By Vladimir Soldatkin and Olesya Astakhova

MOSCOW, April 29 (Reuters) - Russia's Yamal liquefied natural gas (LNG) project has signed loan agreements with Chinese banks worth over $12 billion, it said on Friday, circumventing Western sanctions in a major boost for the project led by gas producer Novatek NVTK.MM .

Talks with European and Chinese lenders had dragged on for months, complicated by Western sanctions against Novatek and its major shareholder Gennady Timchenko, a friend of Russian President Vladimir Putin, over Moscow's role in the Ukraine crisis.

With the deal, Yamal LNG's external financing needs, seen at $18-$19 billion, are fully covered.

The project has already secured state funds worth 150 billion roubles ($2.3 billion) from a rainy day fund and 3.6 billion euros from state-controlled lender Sberbank SBER.MM and Gazprombank.

Prompt 1 -
Answer these questions about the Yamal LNG news excerpt:
(a) What is the total value of the loan agreements signed with Chinese banks?
(b) At what amount are Yamal LNG's external financing needs estimated?
(c) Which two lenders are named as the source of the 3.6 billion euros?

Task input -
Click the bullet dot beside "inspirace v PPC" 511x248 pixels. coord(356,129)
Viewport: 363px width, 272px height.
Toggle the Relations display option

==

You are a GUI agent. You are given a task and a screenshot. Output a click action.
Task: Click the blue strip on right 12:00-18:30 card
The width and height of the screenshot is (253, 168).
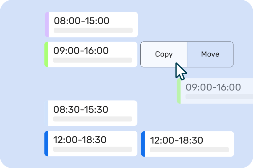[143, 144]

Prompt 2 -
Render the listing from the line with "Viewport: 363px width, 272px height." to the line with "Toggle the Relations display option" as a Markdown table with the columns Row and Entry. Number each line and skip blank lines.

Finished answer 1 -
(a) Over $12 billion.
(b) $18-$19 billion.
(c) Sberbank and Gazprombank.

Finished answer 2 -
| Row | Entry |
|---|---|
| 1 | Viewport: 363px width, 272px height. |
| 2 | Toggle the Relations display option |